Study links dementia care gaps in Quebec to socio-economic status

A new study has found stark differences in the dementia care received by people in richer and poorer neighbourhoods in Quebec, despite the universal health-care system.

The research was led by Dr. Claire Godard-Sebillotte, a Professor in McGill University’s Division of Geriatrics and a researcher at the Research Institute of the McGill University Health Centre. It is the first large-scale study in Quebec to track how social conditions relate to dementia care.

The study analyzed health records from about 200,000 people newly diagnosed with dementia between 2000 and 2017. Each patient was followed for a year or until their death or admission to a long-term care facility, whichever occurred first.  To measure socio-economic status, the researchers used a standard material deprivation index, which ranks neighbourhoods based on income, education and employment levels.

People in the most deprived areas were more likely than people in the least deprived areas to be hospitalized, visit the emergency room, receive potentially inappropriate medications and die within a year of diagnosis.
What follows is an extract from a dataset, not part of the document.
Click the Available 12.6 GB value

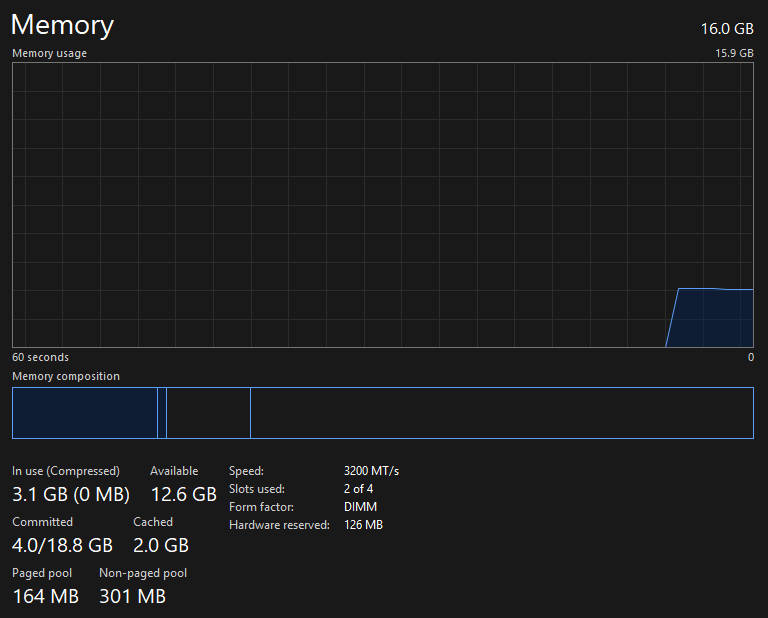click(184, 494)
Meanwhile, people in wealthier neighbourhoods had more visits to cognition specialists.

Health-care disparities in context

Due to lifelong disadvantages, people in poorer areas may be in worse health by the time they’re diagnosed with dementia, which could partly explain why they rely more on hospitals and die more within the year of diagnosis. However, this raises questions about equity within our universal healthcare system, said Godard-Sebillotte.
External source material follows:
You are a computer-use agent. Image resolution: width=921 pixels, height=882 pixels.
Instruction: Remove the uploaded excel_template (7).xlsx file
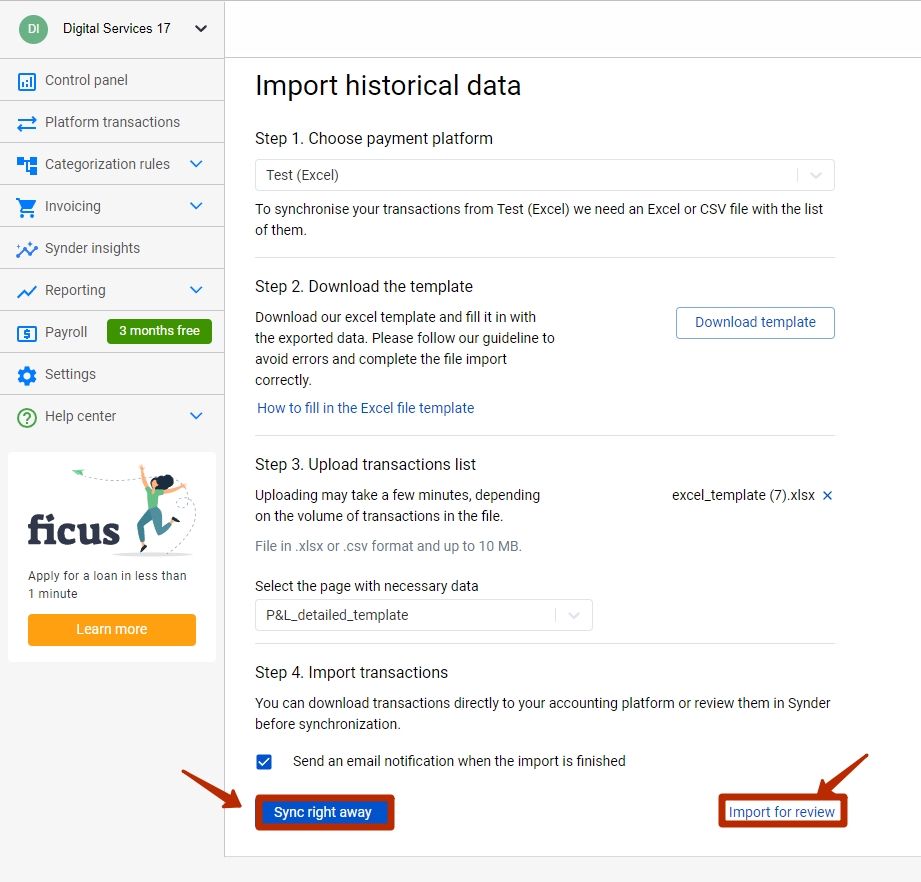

“The persistence of these patterns over nearly two decades of data is concerning," she said. "Access to care needs to be adapted to people’s needs. Equity isn’t about treating everyone the same, it’s about making sure each person gets the right care for their situation."

People in poorer neighborhoods were more likely to be prescribed medications such as antipsychotics or benzodiazepines, which can increase the risk of falls and confusion. They were also less likely to see cognition specialists.

“This result suggests inequity. Indeed, if people in poorer neighborhoods consistently had more complex health needs, requiring these potentially inappropriate medications, they should be referred more to cognition specialists. It’s possible that people in these areas are actually not more complex but have less access to home care or other supports for caregivers to help manage difficult behaviours or symptoms, so doctors may turn to medications more often,” she said.

Using data to drive change

As one of the directors of the Research on Organization of Healthcare Services for Alzheimer’s team, Godard-Sebillotte and her colleagues work closely with Quebec’s health minister to share their findings and support evidence-based decision-making.

The study’s insights informed the Quebec Policy on Alzheimer's Disease and Other Neurocognitive Disorders which, contrary to most policies internationally, includes a standalone objective to reduce inequities in dementia care.

Next, the research team plans to examine how racialization, language and living in rural areas intersect with poverty to shape people’s access to care.

About the study

“Examining equity in service use across socioeconomic status in people with dementia” by Claire Godard-Sebillotte and Isabelle Vedel et al., was published in Alzheimer’s & Dementia: Behavior & Socioeconomics of Aging.

This study was supported by the Canadian Consortium on Neurodegeneration in Aging.